В случае возникновения пиопневмоторакса , свойственного любой форме инфекционной деструкции, состояние больного резко ухудшается, появляются сильная одышка, цианоз, xoлодный пот. Возникает и быстро прогрессирует подкожная межмышечная эмфизема, а также эмфизема средостения. Физикально и рентгенологически выявляются полное, или частичное спадение легкого и смещение средостения в противоположную сторону, а также эмфизема в мягких тканях грудной стенки, на шее, лице.

Кровотечению нередко предшествует кровохарканье. Перед массивным кровотечением больной обычно ощущает чувство теплоты и переполнения со стороны поражения, после чего «полным ртом» начинает отхаркиваться алая пенистая кровь, При этом нарастают симптомы острой анемии и дыхательной недостаточности вследствие попадания крови в бронхи непораженных отделов легких.

Дифференцирование инфекционных деструкций по виду возбудителя , весьма желательное с точки зрения рационального назначения антибактериальных средств, является значительно более трудной задачей, чем это представлялось в прошлом. Посев мокроты на обычные среды, как правило, малоинформативен. Мазки, получаемые через бронхоскоп, обычно загрязняются микрофлорой верхних дыхательных путей и поэтому также могут создавать ложное представление. Материал для культивирования следует брать непосредственно из полости абсцесса или из полости эмпиемы с помощью трансторакальной пункции или же аспирировать непосредственно из трахеи путем ее прокола на шее с введением через иглу тонкого катетера.

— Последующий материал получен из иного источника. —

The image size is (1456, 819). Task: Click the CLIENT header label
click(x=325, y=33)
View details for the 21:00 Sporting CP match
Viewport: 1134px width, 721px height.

Поскольку весьма значительная часть деструктивных процессов вызывается неклостридиальными анаэробами, для культивирования последних должна использоваться сложная техника взятия материала, доставки его в кратчайший срок в лабораторию в сосуде, заполненном инертным газом, и посева в анаэробных условиях на специальные среды. Эта техника пока еще малодоступна. Об анаэробном характере деструкции можно косвенно судить по достоверной или подозреваемой аспирации в анамнезе, по преимущественно гангренозному характеру поражения, по зловонному запаху и сероватому цвету мокроты или плеврального гноя, по появлению газа в полости гнойника или эмпиемы, не сообщающейся с бронхиальным деревом, и по отсутствию роста на обычных средах при посеве методически правильно собранного материала. Ценную информацию дает обычная бактериоскопия мазков получаемого для исследования материала.

Инфекционные деструкции легких (главным образом абсцессы) иногда приходится дифференцировать с туберкулезными кавернами, нагноившимися кистами, бронхоэктазиями и полостными формами рака.

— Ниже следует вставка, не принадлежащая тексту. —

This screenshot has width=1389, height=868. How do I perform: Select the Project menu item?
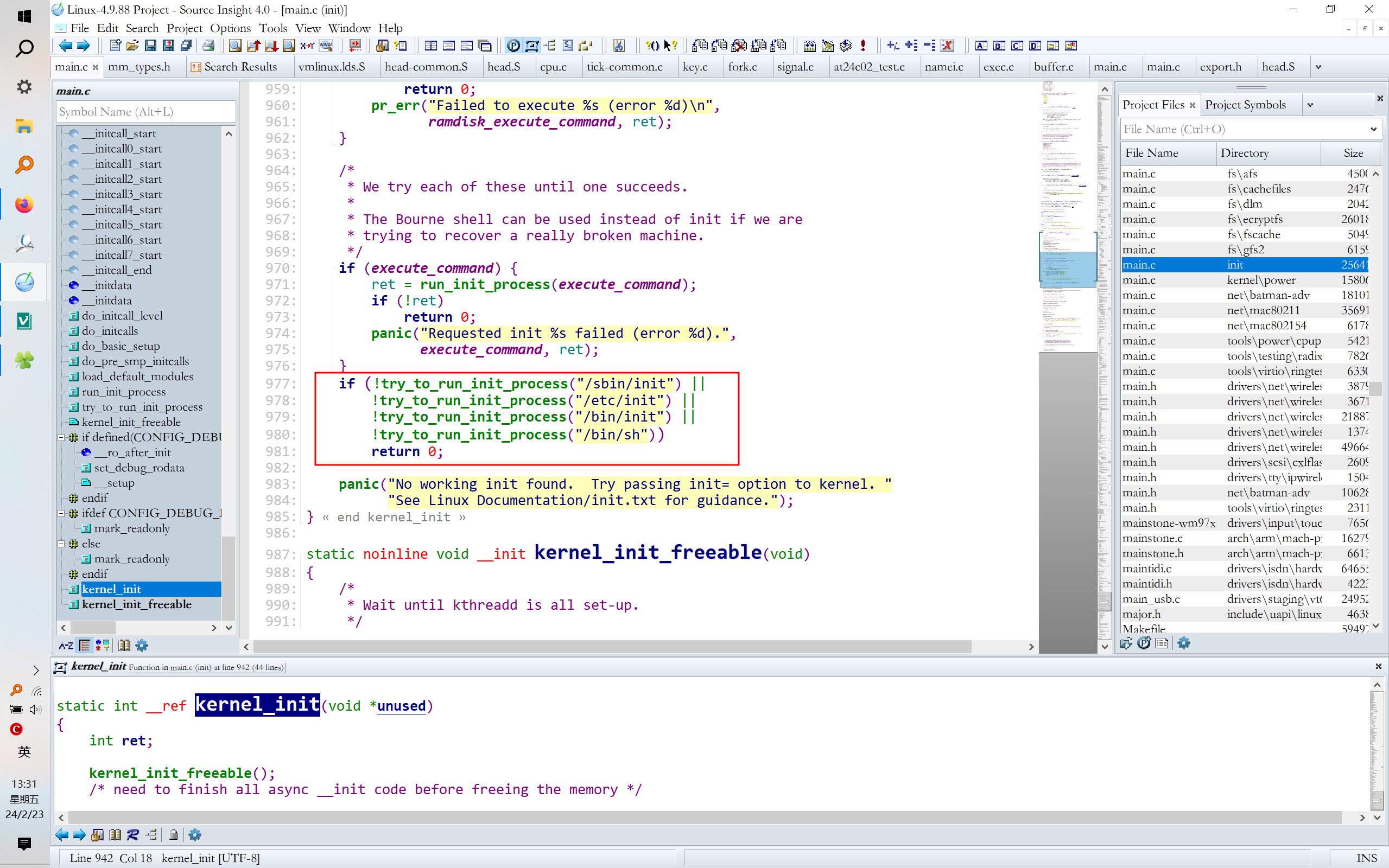184,27
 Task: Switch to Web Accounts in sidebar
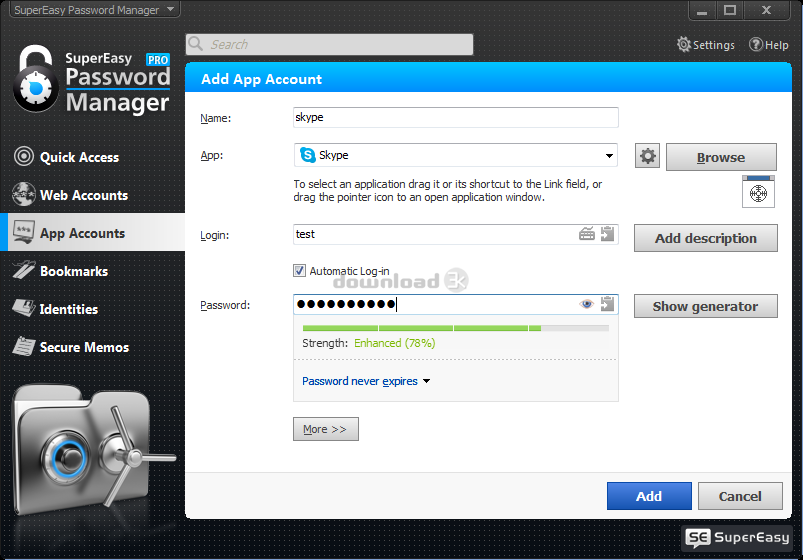coord(83,195)
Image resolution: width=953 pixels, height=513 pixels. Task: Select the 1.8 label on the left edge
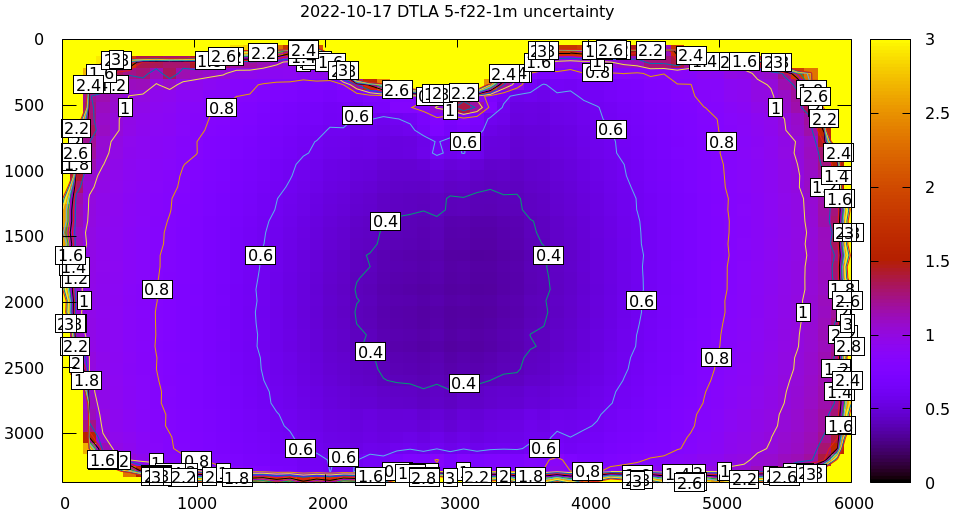click(x=87, y=380)
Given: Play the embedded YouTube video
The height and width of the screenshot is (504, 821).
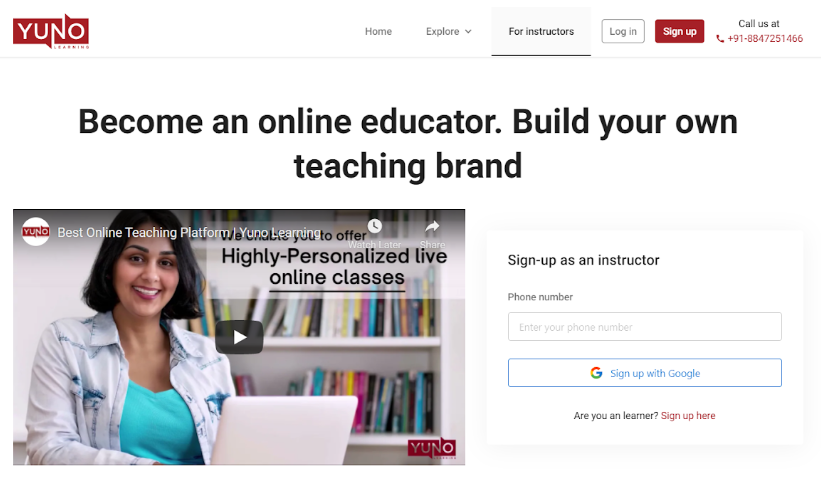Looking at the screenshot, I should (x=239, y=337).
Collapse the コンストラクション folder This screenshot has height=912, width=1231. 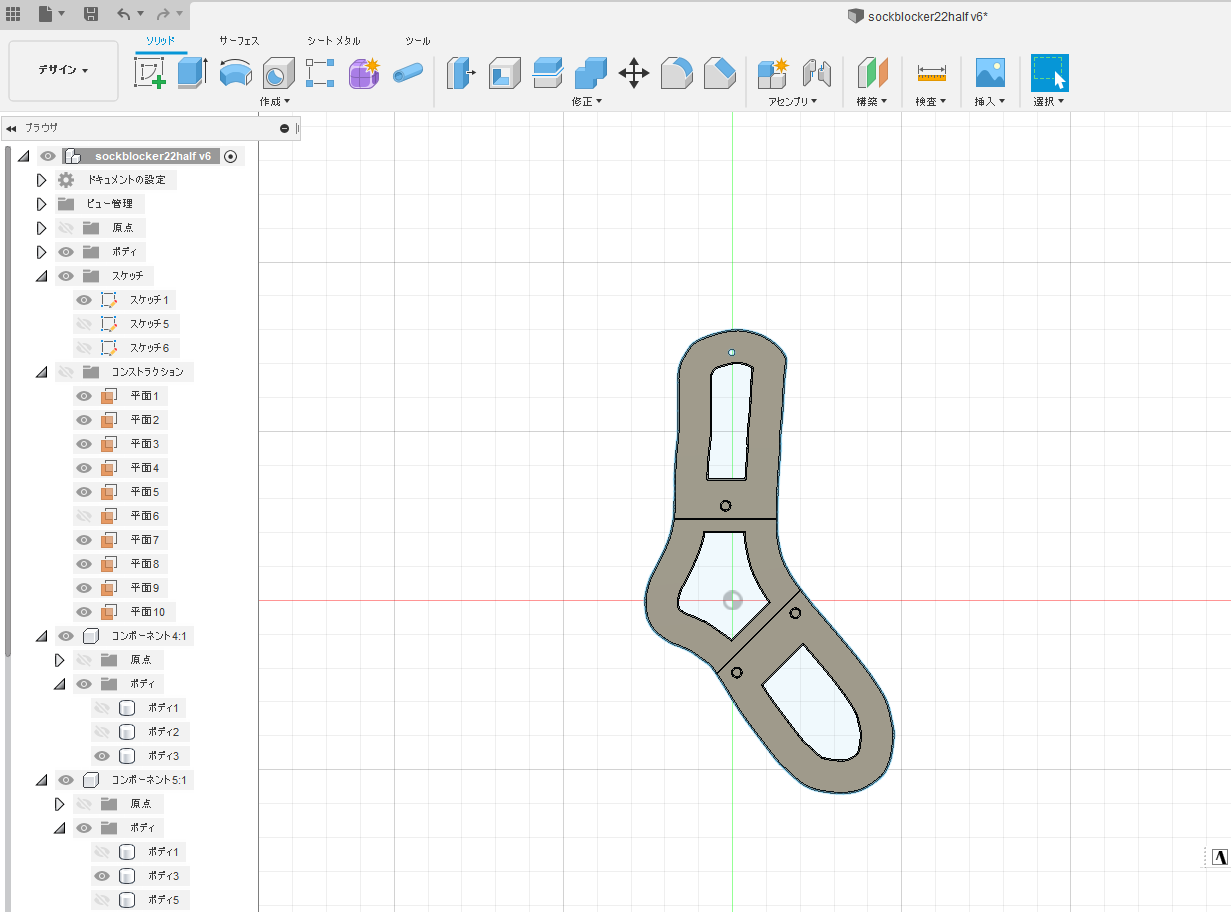coord(41,372)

Необходимость в дифференцировании абсцесса и туберкулезной каверны возникает обычно при иногда наблюдающемся торпидном начальном течении абсцесса, а также в хронической стадии последнего. Уточнению диагноза помогают наличие или отсутствие других характерных для туберкулеза изменений, данные исследования мокроты на микробактерии, а также иммунологические методы. Для абсцесса в отличие от туберкулеза в большинстве случаев характерны высокая лихорадка и обильное выделение зловонной мокроты в начале заболевания.

Нагноившиеся кисты характеризуются незначительной общей реакцией, четкими тонкими стенками и правильной формой полостей без инфильтрации в окружности. Мокрота необильна и почти никогда не бывает зловонной. Для бронхоэктазий характерны длительный анамнез, часто начинающийся в детстве, типичная локализация преимущественно в нижних долях, отсутствие крупных полостей и инфильтрации легочной ткани, типичные данные обзорной рентгенограммы и бронхографического исследования.

У больных полостной формой рака обычно отсутствуют выраженная гнойная интоксикация и температура. Мокрота скудная и лишена запаха. Рентгенологически при полостной форме опухоли отмечается сравнительно толстостенная округлая полость без уровня жидкости и инфильтрации в окружности с неровными внутренними контурами стенок. Нагноение в ателектазированной легочной ткани дистальнее обтурации бронха центральной опухолью часто дает высокую лихорадку и выраженную общую реакцию. Однако количество мокроты обычно бывает небольшим, и дифференциальный диагноз проводится на основе обнаружения обтурирующей крупный бронх прикорневой тени, лучше выявляемой томографически, а также по данным диагностической бронхоскопии.